What a Number Cannot See

Every defect pattern on a wafer map tells a physical story. A ring of defects near the edge means edge bead removal failed. A linear scratch means a robot arm made contact during handling. A dense cluster in a repeating grid position means a reticle has a particle. A donut shape centered on the die means a focus offset hit a specific layer. These stories are encoded in the spatial arrangement of the defects, not in any individual sensor reading. An XGBoost model trained on FDC tabular features cannot read these stories. It never sees the shape. A CNN can. It learns to recognize defect morphologies the same way a trained engineer does: by looking at the spatial pattern as a whole.

01
Convolutional Feature Detection
A convolutional layer slides a small filter (e.g. 3x3 pixels) across the wafer map image. Each filter detects a specific local pattern: an edge, a corner, a gradient. Multiple filters run in parallel, each learning to detect a different low-level feature. Early layers detect edges and local density. Later layers combine these into increasingly abstract representations: "cluster," "ring," "scratch."
02
Pooling Reduces Spatial Sensitivity
Max pooling takes the strongest activation in each region and discards the rest. This makes the representation invariant to small translations: a scratch that appears 3 pixels left in one wafer and 3 pixels right in another still activates the same filter.

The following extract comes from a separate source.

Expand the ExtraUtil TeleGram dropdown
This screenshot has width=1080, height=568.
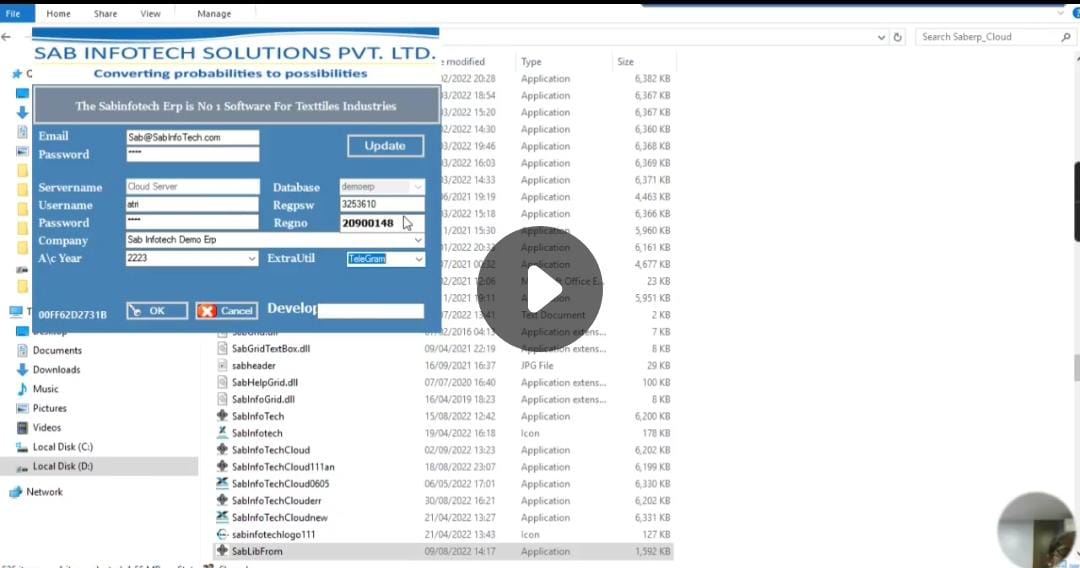pos(418,259)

For defect classification, this invariance is a feature: a ring defect should be recognized whether it is from a 200mm or 300mm wafer, scaled or shifted.
03
Classification Head
After several convolutional and pooling layers, the spatial feature map is flattened and passed to a fully connected layer. This final layer produces a probability distribution over defect classes: Ring (0.82), Scratch (0.09), Cluster (0.06), Random (0.03). The class with the highest probability is the predicted defect type, or "nuisance" if no known pattern matches with confidence.
04
Class Activation Mapping
Grad-CAM (Gradient-weighted Class Activation Mapping) traces which regions of the input image caused the predicted class. For a ring prediction, the activation map highlights the circular edge region. For a scratch, it highlights the linear feature. This spatial attribution is what makes CNN defect classification explainable to a process engineer: the model can show exactly which pixels drove its decision.

The CNN does not memorize specific defects. It learns the abstract spatial grammar of defect patterns: circularity, linearity, clustering, periodicity. This is why a well-trained CNN generalizes to new lots and new product nodes better than any hand-engineered feature set.